Any instance in this subnet is now completely isolated. No traffic in, no traffic out. This is useful for incident response when you need to quarantine a compromised instance immediately.
In production, I’ve used this technique to isolate instances suspected of being part of a botnet while forensics teams investigated. It’s faster than terminating the instance and preserves evidence.
Step 7: Enable VPC Flow Logs
Navigate to your VPC, select it, and click the Flow logs tab. Click Create flow log.

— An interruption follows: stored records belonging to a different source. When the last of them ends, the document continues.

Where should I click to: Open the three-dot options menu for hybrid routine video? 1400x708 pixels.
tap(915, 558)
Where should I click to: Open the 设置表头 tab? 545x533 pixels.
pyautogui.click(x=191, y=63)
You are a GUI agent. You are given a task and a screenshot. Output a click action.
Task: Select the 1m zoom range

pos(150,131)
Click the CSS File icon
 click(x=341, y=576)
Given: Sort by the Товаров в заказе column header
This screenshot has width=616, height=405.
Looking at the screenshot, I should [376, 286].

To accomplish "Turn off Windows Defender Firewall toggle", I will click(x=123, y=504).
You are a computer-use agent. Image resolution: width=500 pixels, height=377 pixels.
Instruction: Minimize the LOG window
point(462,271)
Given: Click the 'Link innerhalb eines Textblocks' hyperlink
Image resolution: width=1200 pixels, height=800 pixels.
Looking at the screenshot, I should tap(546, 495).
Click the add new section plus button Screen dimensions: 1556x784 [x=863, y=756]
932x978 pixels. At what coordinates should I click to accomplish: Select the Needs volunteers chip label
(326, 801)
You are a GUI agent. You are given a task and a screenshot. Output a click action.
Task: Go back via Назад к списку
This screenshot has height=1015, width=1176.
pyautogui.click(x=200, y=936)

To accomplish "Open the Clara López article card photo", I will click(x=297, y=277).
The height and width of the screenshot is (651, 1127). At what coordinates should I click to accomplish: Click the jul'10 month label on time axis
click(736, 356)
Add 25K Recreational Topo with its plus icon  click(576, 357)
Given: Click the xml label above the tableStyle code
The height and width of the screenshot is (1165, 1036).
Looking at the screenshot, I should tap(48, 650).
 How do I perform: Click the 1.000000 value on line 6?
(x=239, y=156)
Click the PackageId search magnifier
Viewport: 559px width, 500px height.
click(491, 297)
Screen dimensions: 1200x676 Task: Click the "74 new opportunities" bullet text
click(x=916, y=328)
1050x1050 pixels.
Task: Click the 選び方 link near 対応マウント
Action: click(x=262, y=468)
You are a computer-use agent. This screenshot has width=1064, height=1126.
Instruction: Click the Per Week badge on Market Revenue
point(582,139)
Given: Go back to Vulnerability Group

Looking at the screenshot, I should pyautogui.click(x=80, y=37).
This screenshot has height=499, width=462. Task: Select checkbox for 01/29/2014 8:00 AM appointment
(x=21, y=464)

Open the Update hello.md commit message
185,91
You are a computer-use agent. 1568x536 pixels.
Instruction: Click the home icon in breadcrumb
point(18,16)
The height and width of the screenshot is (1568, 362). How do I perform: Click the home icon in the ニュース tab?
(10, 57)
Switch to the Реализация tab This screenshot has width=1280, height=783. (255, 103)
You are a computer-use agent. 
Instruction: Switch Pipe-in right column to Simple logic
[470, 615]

Configure with Filter set to All to capture both accepted and rejected traffic. Destination should be CloudWatch Logs, and you’ll need to create a new log group called something like /vpc/flow-logs/lab-2-2.
The IAM role needs permissions to publish to CloudWatch Logs. AWS provides a sample policy in the documentation.
Set Maximum aggregation interval to 1 minute for faster feedback during this lab. In production, 10 minutes is often sufficient and costs less.
Step 8: Analyze ACCEPT vs REJECT Entries
Generate some traffic from your EC2 instance, then navigate to CloudWatch Logs and find your log group.
Flow Log entries look like this:
2 123456789012 eni-abc123 10.0.1.50 10.0.2.100 443 49152 6 10 840 1616173200 1616173260 ACCEPT OK
The key fields are the source and destination IPs, ports, and the action (ACCEPT or REJECT). When you see REJECT for traffic you expect to work, you’ve found your smoking gun.
Parse these entries carefully. The source port 49152 is an ephemeral port, indicating this is a response packet. If you’re seeing REJECT on response packets, check your outbound NACL rules for ephemeral port ranges.
📍 Technical Note: VPC Flow Logs capture traffic at the Elastic Network Interface (ENI) level after NACL evaluation but before Security Group enforcement. This means a REJECT in Flow Logs indicates NACL blocking, while traffic that passes NACLs but gets blocked by Security Groups still shows as ACCEPT in Flow Logs.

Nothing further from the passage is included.